Exercise material
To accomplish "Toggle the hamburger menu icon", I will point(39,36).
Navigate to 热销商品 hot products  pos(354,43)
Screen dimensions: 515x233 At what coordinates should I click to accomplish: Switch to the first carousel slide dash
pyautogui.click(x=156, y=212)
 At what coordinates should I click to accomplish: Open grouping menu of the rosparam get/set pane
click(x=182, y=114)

...

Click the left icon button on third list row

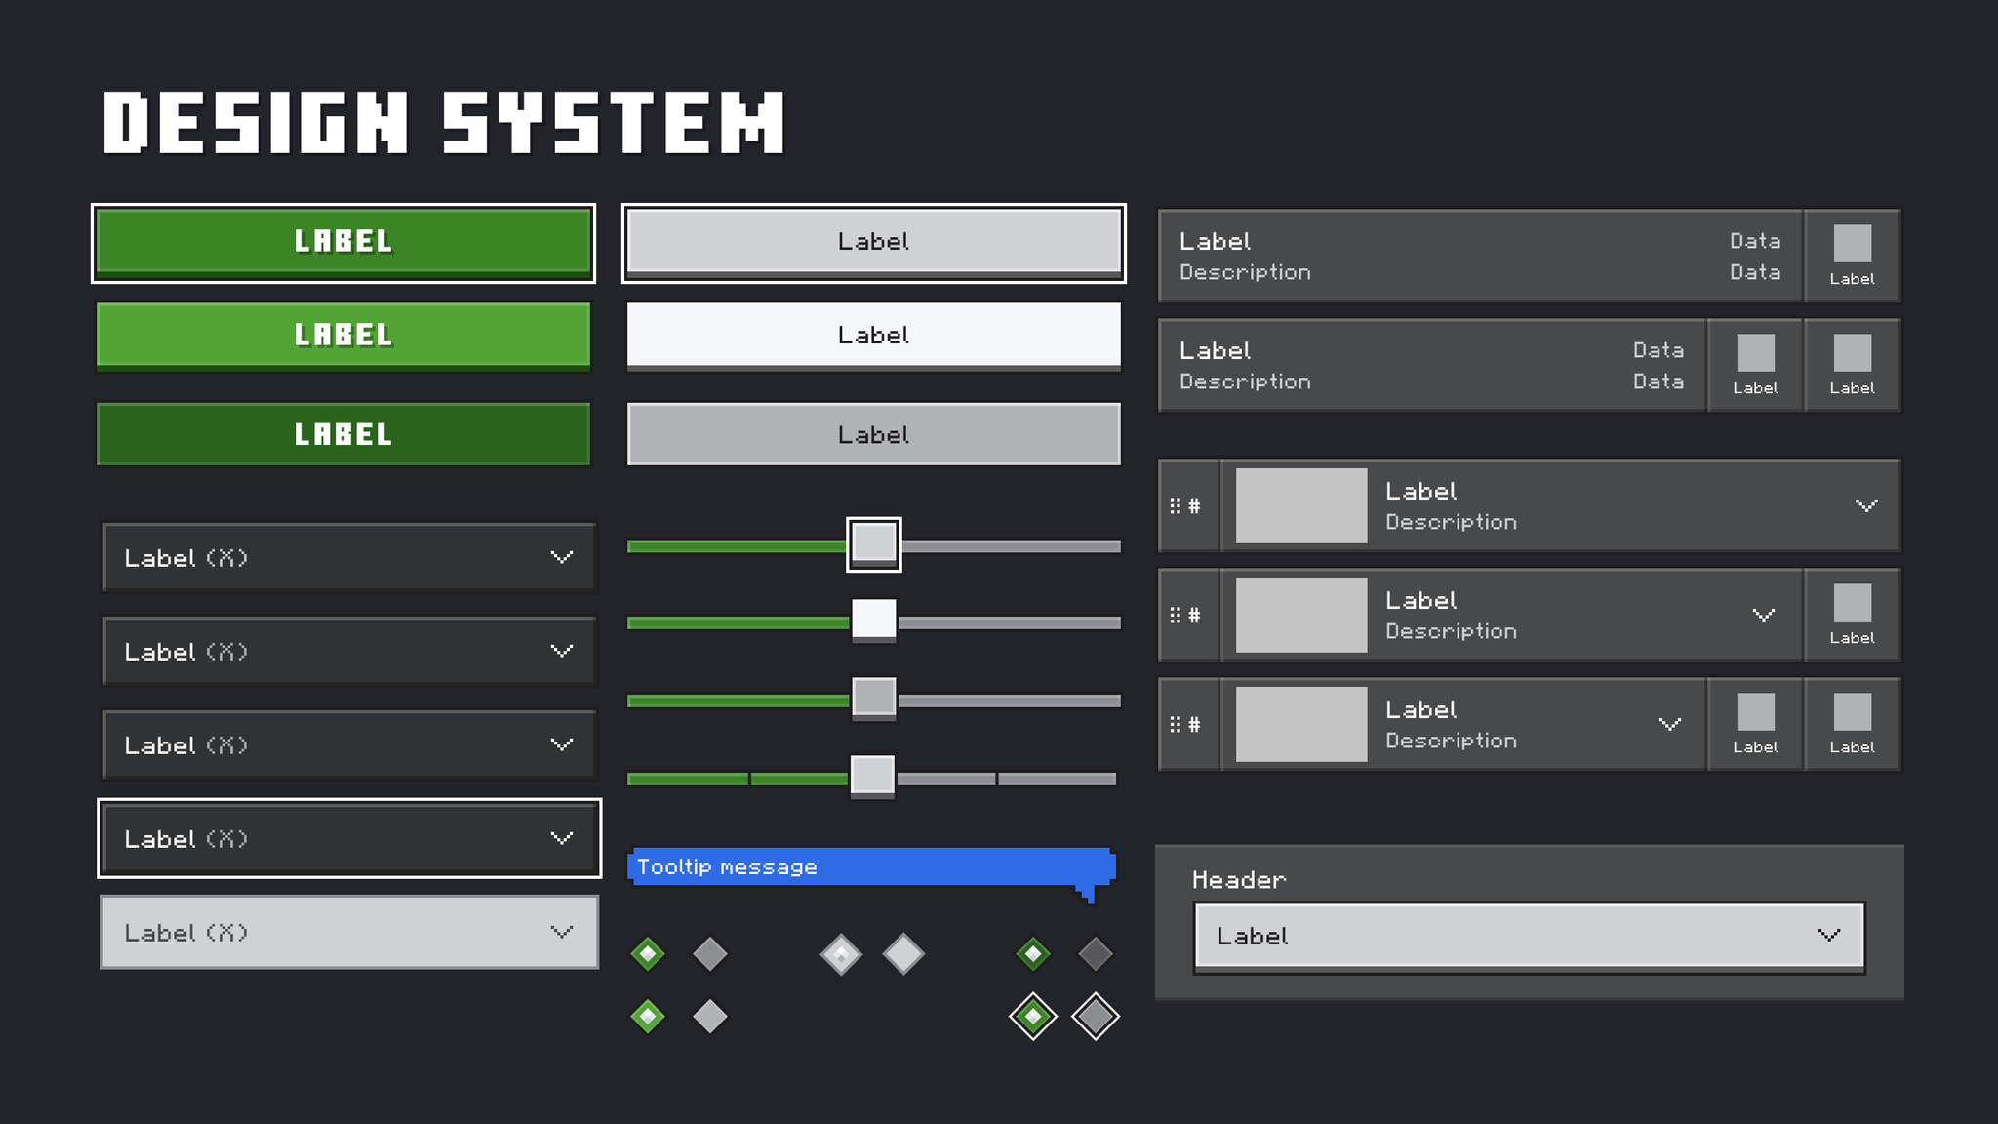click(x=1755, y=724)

==

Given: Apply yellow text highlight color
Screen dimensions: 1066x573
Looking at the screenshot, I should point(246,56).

Exercise objective
Scale the coordinates in the answers by 2.2, rounding each to the nearest whole number with halves rounded up, and rewrite everything from the line containing "At what coordinates should I click to accomplish: Open" down to the line containing "click(x=182, y=114)", both included, with the requests kept as they are. Give only those lines.

Correct result
 At what coordinates should I click to accomplish: Open grouping menu of the rosparam get/set pane
click(x=400, y=251)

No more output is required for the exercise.